Juan Carlos Rubio, tras su exitosa puesta en escena de Muñeca de porcelana (que sigue haciendo bolos por ahí tras 3 años) acierta al mantener durante todo el primer acto de la función a los tres personajes principales en el escenario aunque no todos intervengan a la vez en todas las escenas que lo componen sin que el recurso cree confusión alguna en el espectador. Igualmente brillante y eficaz es el cambio súbito de escenario e iluminación (del realismo al blanco cegador) que en cierta forma representa el interior del psicólogo carcomido por la culpa; tanto mayor cuanto más luz hay sobre lo acaecido realmente.
Pepón Nieto aprovecha la sensación de desamparo que suelen transmitir sus interpretaciones para ganarse la empatía del espectador como víctima de la injusticia general y la culpa particular que le corroen; el popular actor resuelve con seguridad el personaje central de un texto en el que todos los demás caracteres son antes que nada vehículos para conducirle a él por los vericuetos de la culpa y la trama.
Ana Fernández está distante y correcta como la esposa mientras que Magüi Mira resuelve con soberbia el rol de antagonista casi mefistotélico que da al empujón final al psiquiatra a las raíces de su culpabilidad. Más discutible es el toque un tanto castizo y campechano con que Miguel Hermoso encarna al abogado amigo de Pepón Nieto, no muy propio de la sociedad USA.
Y aquí enlazamos con el principal problema de la función, que es en cierta forma el mismo que suelen tener buena parte de las obras de Mamet al representarse en nuestro país. Y es que los protagonistas, sus psicologías, sus conflictos y el mundo en el que se desenvuelven son intrínsecamente estadounidenses; sus conductas y reacciones pertenecen a una sociedad anglosajona, multirreligiosa y súpercapitalista alejada de la española. En La culpa, el ejemplo más claro está en el personaje de la esposa, cuyo destino final no se acaba de entender porque no está vendida lo suficiente (ni en el texto ni en el montaje) su dependencia de lavida social menguante y facilitada hasta ese momento por su esposo.

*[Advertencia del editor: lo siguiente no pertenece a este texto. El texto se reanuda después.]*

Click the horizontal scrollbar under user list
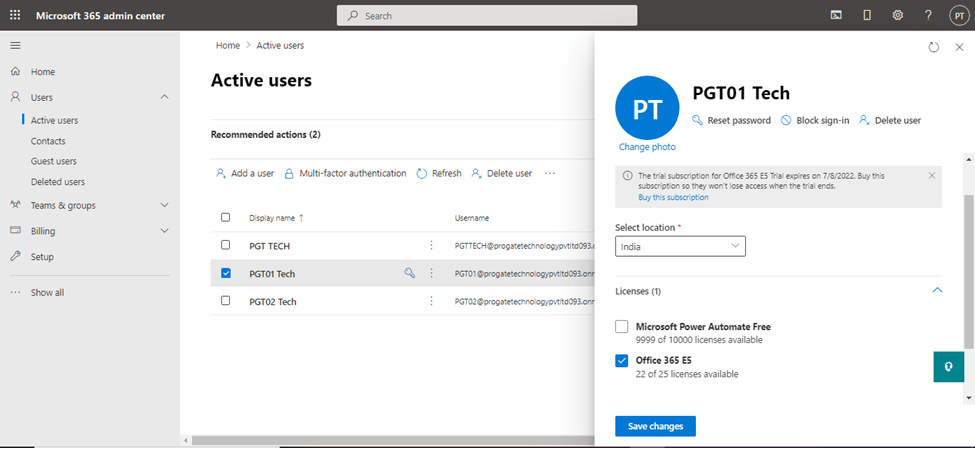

Como suele ocurrir en el teatro privado madrileño, la iluminación de Manuel Guerra y la escenografía de Curt Allen Wilmer (con la salvedad de esos momentos en que todo se convierte en una caja blanca de luz) y la música (sin firmar) no aportan demasiado ni ayudan por tanto tampoco a establecer una conexión con las coordenadas espaciales en las que viven los personajes y que son claves para entender su devenir. Es una trama verosímil al cien por cien en un universo estadounidense pero el espectador español queda lejos de creerse que Pepón Nieto sea realmente un psiquiatra judío y que estemos en los estratos altos de una ciudad estadounidense.
La ausencia de una referencia temporal concreta (hay móviles pero no redes sociales) añade una confusión que a buen seguro ya existía en el texto original al hacer depender el escarnio público exclusivamente de las mentiras de los periódicos sin que ni Twitter ni Facebook aparezcan por ningún lado.
Un texto brillante en las réplicas y en la construcción en estupenda traducción de Bernabé Rico que probablemente daría lugar a una buena película en la que esos “formateadores” de las ideas que son el espacio y el tiempo en el que se mueven los personajes estarían mucho más claros y, con ellos, el discurso que sobre la culpa desarrolla con técnicas de prestidigitador, Mamet.